Anafrodisia ou Ausência Prolongada do Desejo
É uma alteração na primeira fase vasocongestiva da resposta sexual. A mulher que sofre de anafrodisia evita as relações sexuais e apela para já famosa coleção de pretextos (enxaqueca, cansaço, perigo de acordar os filhos). As origens desta disfunção podem estar na educação sexual malfeita ou inexistente e em extraordinário desenvolvimento da vergonha e da culpa em relação à sexualidade.
Aprender a estimular adequadamente a companheira e adquirir uma boa dose de conhecimento, paciência e respeito é de extrema importância para o parceiro de uma mulher com este problema. Um comentário inoportuno, um gesto rude, uma exigência constrangedora ou uma atitude de indiferença do homem podem inibir a resposta da mulher e levá-la a dúvidas e temores do tipo: estarei à altura das circunstâncias? ou estou correndo risco de não agradar?
A rotina, a falta de imaginação e, certamente, os conflitos conjugais diurnos, falta de comunicação, agressão, falta de afeto, nada disso pode ser resolvido na cama, como já foi costume afirmar, mas, ao contrário, desenvolvem ódios, rancores e rejeições no momento da intimidade sexual.
Vaginismo
Trata-se da contração espasmódica da entrada da vagina, diante da tentativa de penetração. Quando há dor, falamos de disparenia.
A contração impede totalmente a introdução, até mesmo de um dedo.
A mulher com vaginismo tem medo do pênis, repugnância e desconhecimento dos próprios órgãos genitais e o espasmo involuntário do esfíncter vaginal é apenas uma defesa.
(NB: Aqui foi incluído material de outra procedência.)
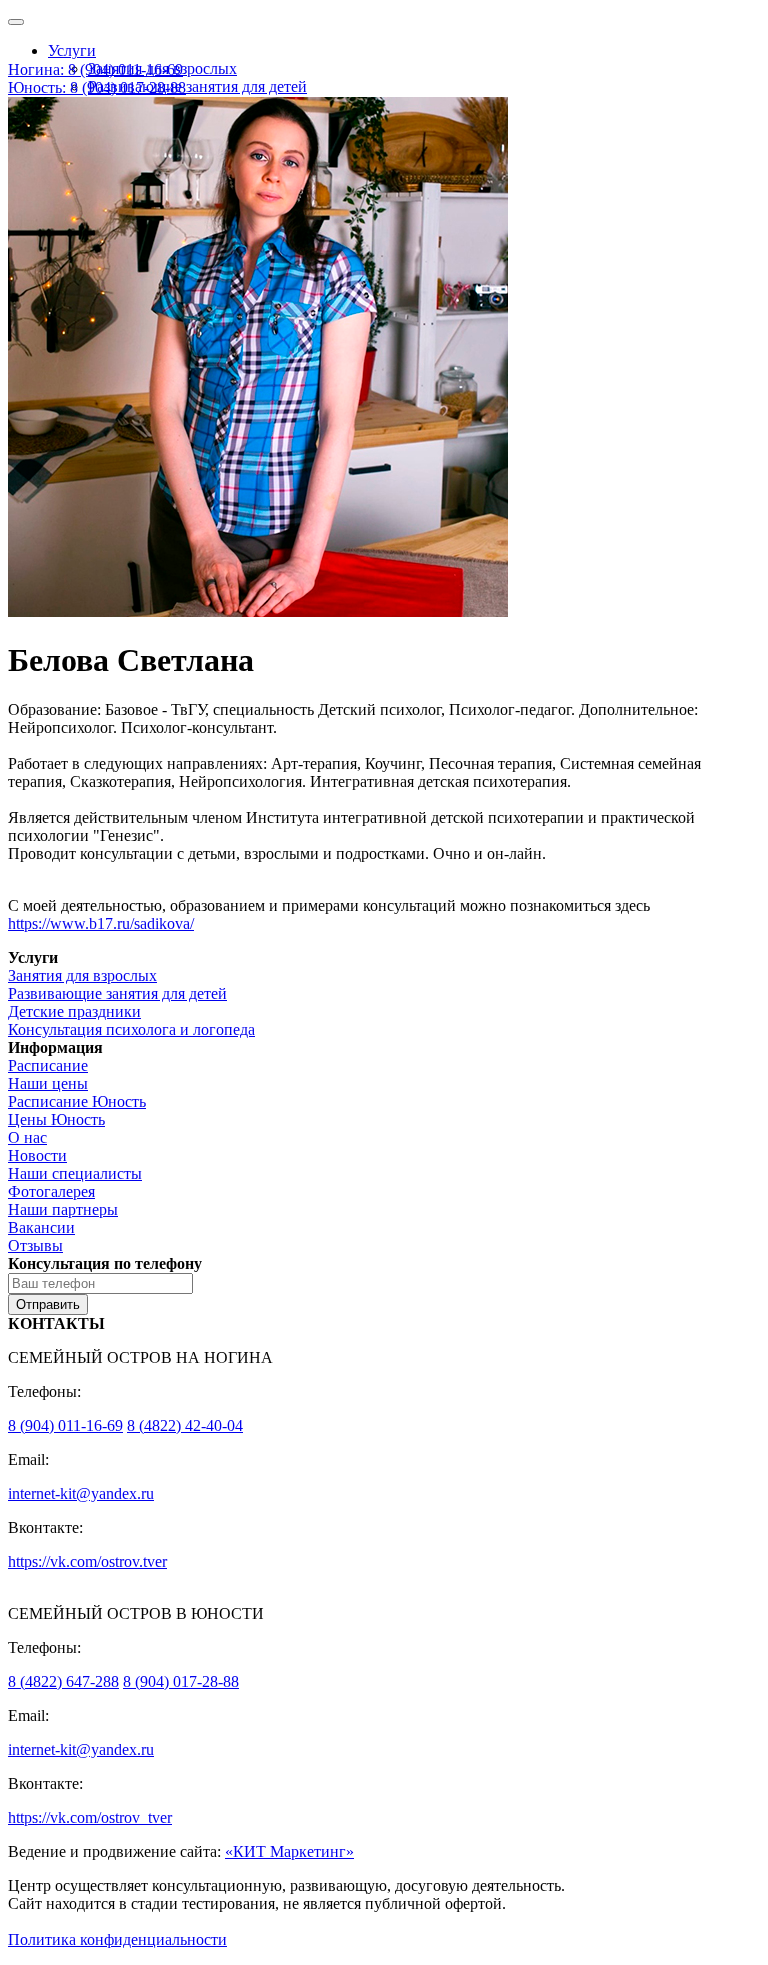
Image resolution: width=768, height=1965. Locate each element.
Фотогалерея (51, 1191)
O problema, às vezes, tem origem num ato sexual anterior traumatizante, mas é obvio, nesta e em outras disfunções, que a educação sexual foi inexistente ou errada, ou se desenvolveu em clima de culpa e ameaça.
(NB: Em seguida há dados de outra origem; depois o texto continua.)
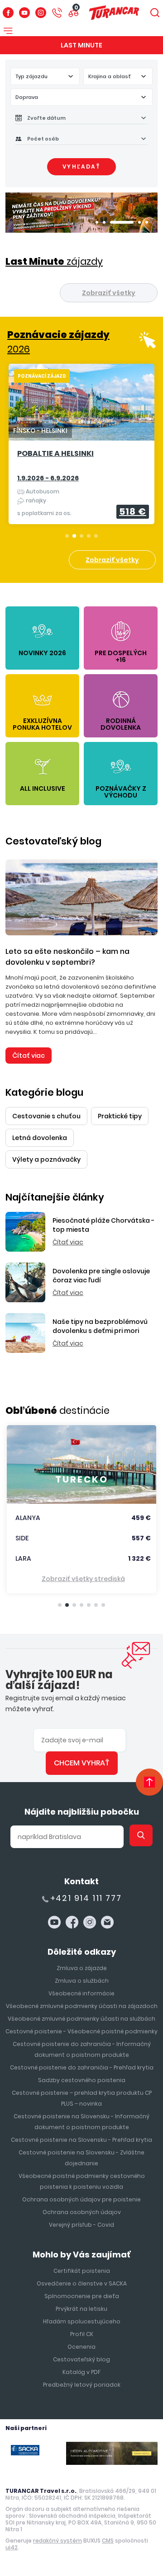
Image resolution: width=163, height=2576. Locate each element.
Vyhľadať (81, 166)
Impõe-se consultar um profissional, que usará como base da terapia, trabalhar o medo sentido através da auto-exploração dos órgãos genitais, da auto-massagem, da massagem feita pelo companheiro e da introdução progressiva de um, dois e três dedos na vagina, além do tratamento de informação e da psicoterapia correspondente.
Anorgasmia
É a impossibilidade total ou parcial de atingir o orgasmo. A desinformação, as crenças erradas, os preconceitos religiosos, escolares e familiares prejudicaram a capacidade orgástica da mulher.
Toda mulher, deve aprender, e transmitir ao companheiro, a fisiologia dos seus órgãos genitais e as técnicas de estimulação que prefere; deve superar pudores e preconceitos que a impedem de solicitar determinadas carícias e posições; deve exigir as condições que considere ideais quanto a ambiente, iluminação e circunstâncias para manter a relação sexual, e responsabilizar o parceiro pela parte que lhe cabe na disfunção.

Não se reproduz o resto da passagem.